======== The data ========

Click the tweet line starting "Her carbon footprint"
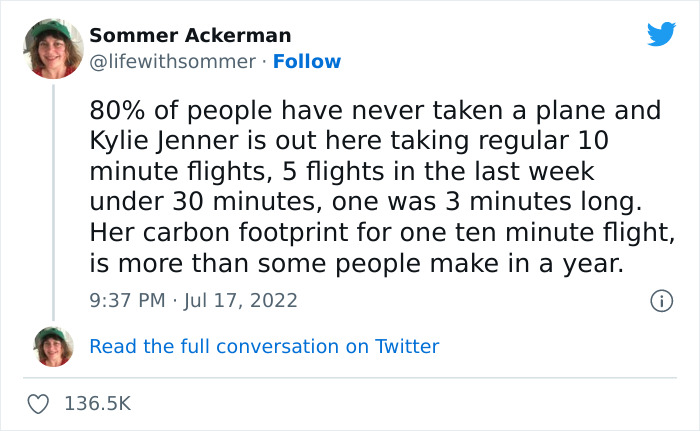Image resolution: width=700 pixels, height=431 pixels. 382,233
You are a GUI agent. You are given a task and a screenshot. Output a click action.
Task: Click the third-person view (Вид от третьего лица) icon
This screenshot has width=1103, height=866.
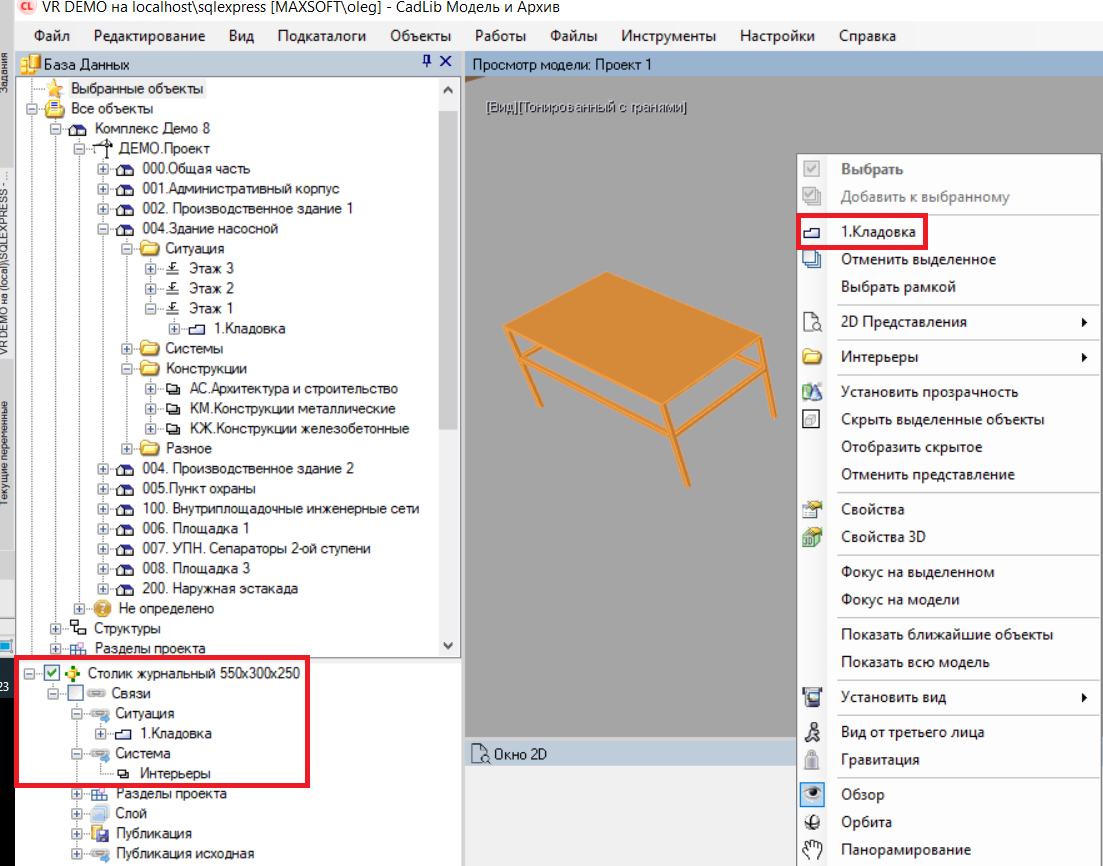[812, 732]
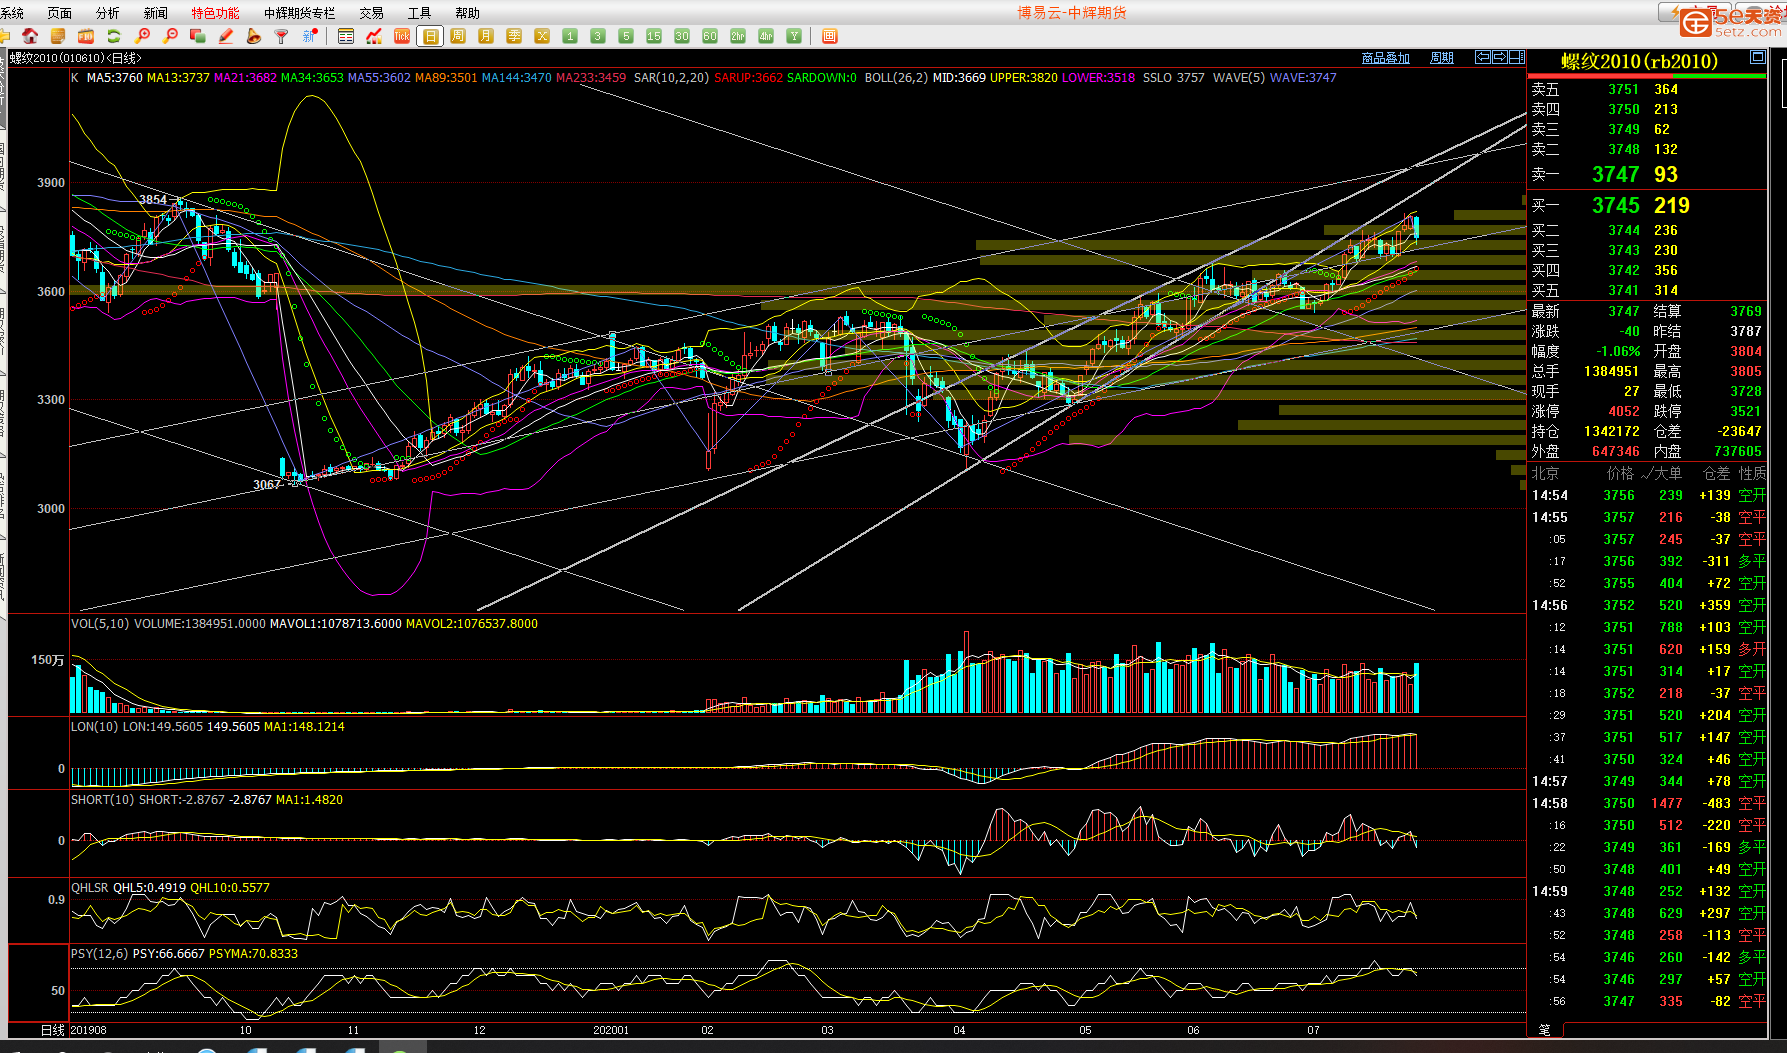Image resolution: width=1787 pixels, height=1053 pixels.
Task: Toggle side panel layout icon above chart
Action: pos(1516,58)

========

Line by line, print the records exactly, leaving the pictures behind.

_Answer space_.
Click the tweet line starting "Her carbon footprint"
Image resolution: width=700 pixels, height=431 pixels. 382,233
You are a GUI agent. You are given a task and a screenshot. Output a click action.
Task: Click the third-person view (Вид от третьего лица) icon
This screenshot has width=1103, height=866.
[812, 732]
Image resolution: width=1787 pixels, height=1053 pixels.
Task: Toggle side panel layout icon above chart
Action: pos(1516,58)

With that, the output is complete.